Former Ogilvy executive pleads guilty to overbilling

NEW YORK - A third Ogilvy & Mather executive working on the anti-drugs account has been charged with conspiring to defraud the US government and has pleaded guilty.

Peter Chrisanthopoulos, former president of broadcasting and programming at O&M, is reported to have pleaded guilty last week to falsifying time sheets and instructing other, unnamed, Ogilvy employees to do the same.

Two other former Ogilvy executives have also been charged but have vehemently protest their innocence. They are Thomas Early, who resigned from his role chief financial officer of Ogilvy & Mather New York the day after he was charged, and Shona Seifert, who was an executive group director at O&M at the time but is now president of TBWA\Chiat\Day in New York.

Chrisanthopoulos worked at Ogilvy & Mather and later at sister WPP Group agency MindShare, but left in 2000 to join the television company Pappas Telecasting as chief operating officer for marketing and sales.

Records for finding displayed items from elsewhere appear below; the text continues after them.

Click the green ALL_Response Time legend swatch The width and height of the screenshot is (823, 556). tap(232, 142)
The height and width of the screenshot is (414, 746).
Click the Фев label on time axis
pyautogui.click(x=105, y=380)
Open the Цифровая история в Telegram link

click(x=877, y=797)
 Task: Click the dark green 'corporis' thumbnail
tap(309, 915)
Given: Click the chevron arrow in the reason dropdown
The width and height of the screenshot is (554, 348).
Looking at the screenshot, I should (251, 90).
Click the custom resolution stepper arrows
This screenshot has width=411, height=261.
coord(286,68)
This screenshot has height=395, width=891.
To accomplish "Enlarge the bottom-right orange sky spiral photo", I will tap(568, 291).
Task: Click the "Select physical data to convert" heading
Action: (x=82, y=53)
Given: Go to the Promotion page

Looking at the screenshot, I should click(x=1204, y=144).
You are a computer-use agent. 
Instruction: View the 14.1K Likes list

He was promoted to president and chief operating officer last year but resigned from the job on January 12.

The charges stem from Ogilvy & Mather's work on the US government's anti-drugs campaign to which it was appointed five years ago.

Individuals stand accused of ordering employees to revise timesheets inflating the number of hours that had been spent on the campaign, as well as telling staff to record a specific percentage of their time on the account whether or not they were working on it.

Ogilvy has paid $1.8m to the government to settle charges and does not itself face legal action.

In a statement, the agency said: "A plea by a former employee who left the company in 2000 was expected. Like the indictments against two former employees last month, it is related to billing mistakes for which Ogilvy compensated the government in a settlement announced two years ago."